However if Twitter was a real person, you'd be informed about the things you took an interest in: current news events, developments, technology, film, music, gigs, artists, exhibitions, television, newspapers, videos, blogs, games, social commentary etc. Facebook doesn't cater for information you find relevant in the same way that Twitter does with easily searchable and immediate updates, organising the most popular talking topics into 'Trends' so that you can easily catch up with what is being discussed at the time. As Facebook only deals with information about people who rarely bear any relevance to what you're doing, reading or witnessing it is held back in a big way. Facebook relies too heavily on other Facebook users wanting to share content with you and if they don't or you don't see it, there's difficulty in using the current search options to find it in any case. It acts as a filter for events, rather than a window into them. Twitter is way ahead of the game in terms of how it organises the data available to its users so that search items can be easily arranged and found when using these sites to access a particular subject matter.

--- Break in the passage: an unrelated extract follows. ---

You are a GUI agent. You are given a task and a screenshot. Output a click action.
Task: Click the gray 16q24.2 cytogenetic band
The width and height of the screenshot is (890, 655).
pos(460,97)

Facebook has tried to counter this, some may say quite obviously. The most recent layout overhaul operates with 'borrowed' elements from both Tumblr and Twitter [Twumblr, if you will] more so than it ever admitted to doing previously by including a blatant status-reel, as well as enlarging the images on the regular Facebook newsfeed. Sharing content was made easier too in the same way that you can re-tweet or re-post something, features of Twitter and Tumblr respectively.

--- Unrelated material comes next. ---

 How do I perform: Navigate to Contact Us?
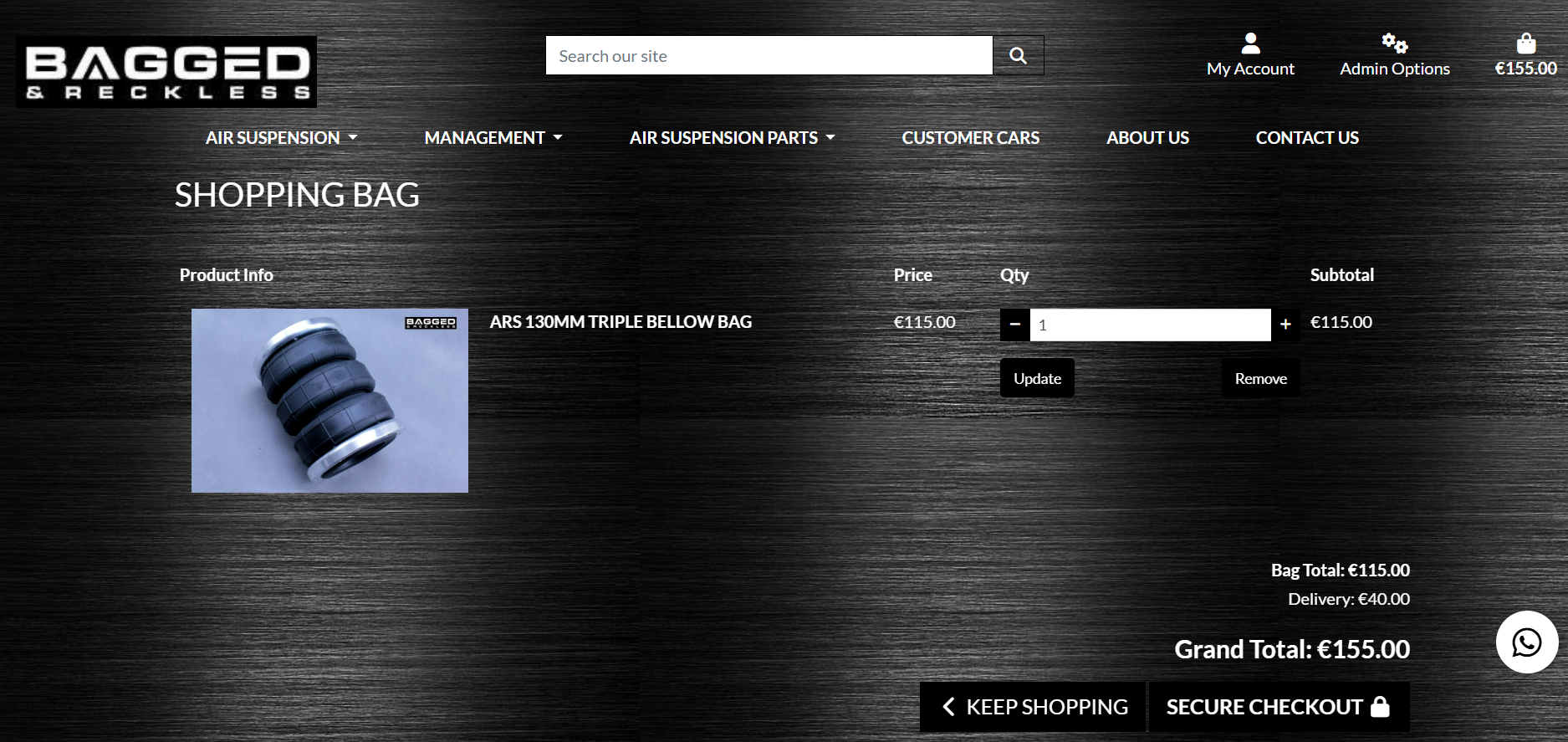(1307, 138)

And there was the usual reaction that followed, from the global press about this event, something that never would have reached the news agenda a few years ago. It's absurd that reaction to a website structure that people willingly subscribe to dominates the news sites but this is surely because at least some of the 750 million users watch and read the news. The announced developments were the obvious changes to Facebook. There are other forces at work here though and I'll come back to this point shortly.

I recently finished You Are Not A Gadget by Jaron Lanier, a book charting the inception and development of the internet. Covering topics such as the influence of on-line communications to the off-line world (or vice versa) as well as the advent of social networking, the concerns surrounding anonymous on-line activity and how much of the technology we experience, such as MP3 format, came about by accident, or fluke. Essentially, Lanier depicts humans investing too much in technology and the detrimental effect this has on human social experience, the economy, science, employment, security, behaviour and the manifestations in the wake of these developments. We've built and contributed to something that is larger than us, yet we still have time to direct its path, is what I think he said.

Facebook features in the book and this is interesting because it's not a continually updated blog or news item, yet still predicts much of what is true today. However, one thing Lanier did not predict envision or at least didn't write down (because he is incredibly smart) is a fairly major development that I can now see happening across various sites and platforms of communication. 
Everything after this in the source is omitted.